Turn each line of the listing below into a string in one JSON list, one string per line, leaving out blank lines.

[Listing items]
++++++++++++++++++++
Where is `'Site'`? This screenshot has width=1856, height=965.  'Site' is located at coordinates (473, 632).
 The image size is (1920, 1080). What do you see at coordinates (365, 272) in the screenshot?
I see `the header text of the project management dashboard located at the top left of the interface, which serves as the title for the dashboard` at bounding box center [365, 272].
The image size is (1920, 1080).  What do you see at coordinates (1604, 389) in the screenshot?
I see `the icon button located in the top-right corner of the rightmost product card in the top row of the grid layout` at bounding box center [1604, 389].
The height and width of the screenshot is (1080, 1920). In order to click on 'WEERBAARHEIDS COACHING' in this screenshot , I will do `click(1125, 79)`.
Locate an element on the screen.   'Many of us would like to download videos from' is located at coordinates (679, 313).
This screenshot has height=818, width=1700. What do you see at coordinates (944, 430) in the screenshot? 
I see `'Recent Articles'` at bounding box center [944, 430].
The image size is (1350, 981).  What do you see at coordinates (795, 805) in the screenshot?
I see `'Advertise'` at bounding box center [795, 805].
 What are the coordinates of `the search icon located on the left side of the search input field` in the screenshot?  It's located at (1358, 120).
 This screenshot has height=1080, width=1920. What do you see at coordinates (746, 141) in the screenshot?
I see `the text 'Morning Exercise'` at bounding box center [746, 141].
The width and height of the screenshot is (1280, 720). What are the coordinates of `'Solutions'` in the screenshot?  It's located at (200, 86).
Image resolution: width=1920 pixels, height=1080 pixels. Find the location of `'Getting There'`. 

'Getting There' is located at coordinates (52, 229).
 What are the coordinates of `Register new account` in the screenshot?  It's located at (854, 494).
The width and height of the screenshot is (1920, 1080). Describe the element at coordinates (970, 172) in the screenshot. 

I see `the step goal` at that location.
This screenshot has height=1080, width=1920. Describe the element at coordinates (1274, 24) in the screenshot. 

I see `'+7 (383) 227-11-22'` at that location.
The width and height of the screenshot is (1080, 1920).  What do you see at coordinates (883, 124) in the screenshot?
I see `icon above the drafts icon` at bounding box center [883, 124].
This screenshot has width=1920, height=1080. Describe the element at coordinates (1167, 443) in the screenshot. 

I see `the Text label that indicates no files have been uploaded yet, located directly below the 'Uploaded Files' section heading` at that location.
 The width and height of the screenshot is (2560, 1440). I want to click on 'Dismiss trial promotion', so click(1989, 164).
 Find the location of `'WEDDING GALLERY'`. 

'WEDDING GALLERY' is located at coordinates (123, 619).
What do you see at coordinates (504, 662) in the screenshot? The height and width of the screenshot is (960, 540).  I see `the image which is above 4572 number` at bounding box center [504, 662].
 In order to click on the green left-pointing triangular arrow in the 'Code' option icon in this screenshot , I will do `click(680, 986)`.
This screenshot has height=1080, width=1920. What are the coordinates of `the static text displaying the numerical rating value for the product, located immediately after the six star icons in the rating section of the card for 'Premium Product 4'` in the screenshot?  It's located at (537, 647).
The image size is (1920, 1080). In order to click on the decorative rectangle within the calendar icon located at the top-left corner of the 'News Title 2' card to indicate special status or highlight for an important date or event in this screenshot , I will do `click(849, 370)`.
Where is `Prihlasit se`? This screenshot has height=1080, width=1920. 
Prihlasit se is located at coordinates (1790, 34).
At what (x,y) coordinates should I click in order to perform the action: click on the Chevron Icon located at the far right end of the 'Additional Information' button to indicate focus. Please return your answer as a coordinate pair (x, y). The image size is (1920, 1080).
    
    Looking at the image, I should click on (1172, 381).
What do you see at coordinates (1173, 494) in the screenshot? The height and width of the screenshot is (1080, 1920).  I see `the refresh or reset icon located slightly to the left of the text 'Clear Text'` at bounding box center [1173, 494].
++++++++++++++++++++
*Completed task*
[
  "Where is `'Site'`? This screenshot has width=1856, height=965.  'Site' is located at coordinates (473, 632).",
  " The image size is (1920, 1080). What do you see at coordinates (365, 272) in the screenshot?",
  "I see `the header text of the project management dashboard located at the top left of the interface, which serves as the title for the dashboard` at bounding box center [365, 272].",
  "The image size is (1920, 1080).  What do you see at coordinates (1604, 389) in the screenshot?",
  "I see `the icon button located in the top-right corner of the rightmost product card in the top row of the grid layout` at bounding box center [1604, 389].",
  "The height and width of the screenshot is (1080, 1920). In order to click on 'WEERBAARHEIDS COACHING' in this screenshot , I will do `click(1125, 79)`.",
  "Locate an element on the screen.   'Many of us would like to download videos from' is located at coordinates (679, 313).",
  "This screenshot has height=818, width=1700. What do you see at coordinates (944, 430) in the screenshot? ",
  "I see `'Recent Articles'` at bounding box center [944, 430].",
  "The image size is (1350, 981).  What do you see at coordinates (795, 805) in the screenshot?",
  "I see `'Advertise'` at bounding box center [795, 805].",
  " What are the coordinates of `the search icon located on the left side of the search input field` in the screenshot?  It's located at (1358, 120).",
  " This screenshot has height=1080, width=1920. What do you see at coordinates (746, 141) in the screenshot?",
  "I see `the text 'Morning Exercise'` at bounding box center [746, 141].",
  "The width and height of the screenshot is (1280, 720). What are the coordinates of `'Solutions'` in the screenshot?  It's located at (200, 86).",
  "Image resolution: width=1920 pixels, height=1080 pixels. Find the location of `'Getting There'`. ",
  "'Getting There' is located at coordinates (52, 229).",
  " What are the coordinates of `Register new account` in the screenshot?  It's located at (854, 494).",
  "The width and height of the screenshot is (1920, 1080). Describe the element at coordinates (970, 172) in the screenshot. ",
  "I see `the step goal` at that location.",
  "This screenshot has height=1080, width=1920. Describe the element at coordinates (1274, 24) in the screenshot. ",
  "I see `'+7 (383) 227-11-22'` at that location.",
  "The width and height of the screenshot is (1080, 1920).  What do you see at coordinates (883, 124) in the screenshot?",
  "I see `icon above the drafts icon` at bounding box center [883, 124].",
  "This screenshot has width=1920, height=1080. Describe the element at coordinates (1167, 443) in the screenshot. ",
  "I see `the Text label that indicates no files have been uploaded yet, located directly below the 'Uploaded Files' section heading` at that location.",
  " The width and height of the screenshot is (2560, 1440). I want to click on 'Dismiss trial promotion', so click(1989, 164).",
  " Find the location of `'WEDDING GALLERY'`. ",
  "'WEDDING GALLERY' is located at coordinates (123, 619).",
  "What do you see at coordinates (504, 662) in the screenshot? The height and width of the screenshot is (960, 540).  I see `the image which is above 4572 number` at bounding box center [504, 662].",
  " In order to click on the green left-pointing triangular arrow in the 'Code' option icon in this screenshot , I will do `click(680, 986)`.",
  "This screenshot has height=1080, width=1920. What are the coordinates of `the static text displaying the numerical rating value for the product, located immediately after the six star icons in the rating section of the card for 'Premium Product 4'` in the screenshot?  It's located at (537, 647).",
  "The image size is (1920, 1080). In order to click on the decorative rectangle within the calendar icon located at the top-left corner of the 'News Title 2' card to indicate special status or highlight for an important date or event in this screenshot , I will do `click(849, 370)`.",
  "Where is `Prihlasit se`? This screenshot has height=1080, width=1920. ",
  "Prihlasit se is located at coordinates (1790, 34).",
  "At what (x,y) coordinates should I click in order to perform the action: click on the Chevron Icon located at the far right end of the 'Additional Information' button to indicate focus. Please return your answer as a coordinate pair (x, y). The image size is (1920, 1080).",
  "    Looking at the image, I should click on (1172, 381).",
  "What do you see at coordinates (1173, 494) in the screenshot? The height and width of the screenshot is (1080, 1920).  I see `the refresh or reset icon located slightly to the left of the text 'Clear Text'` at bounding box center [1173, 494]."
]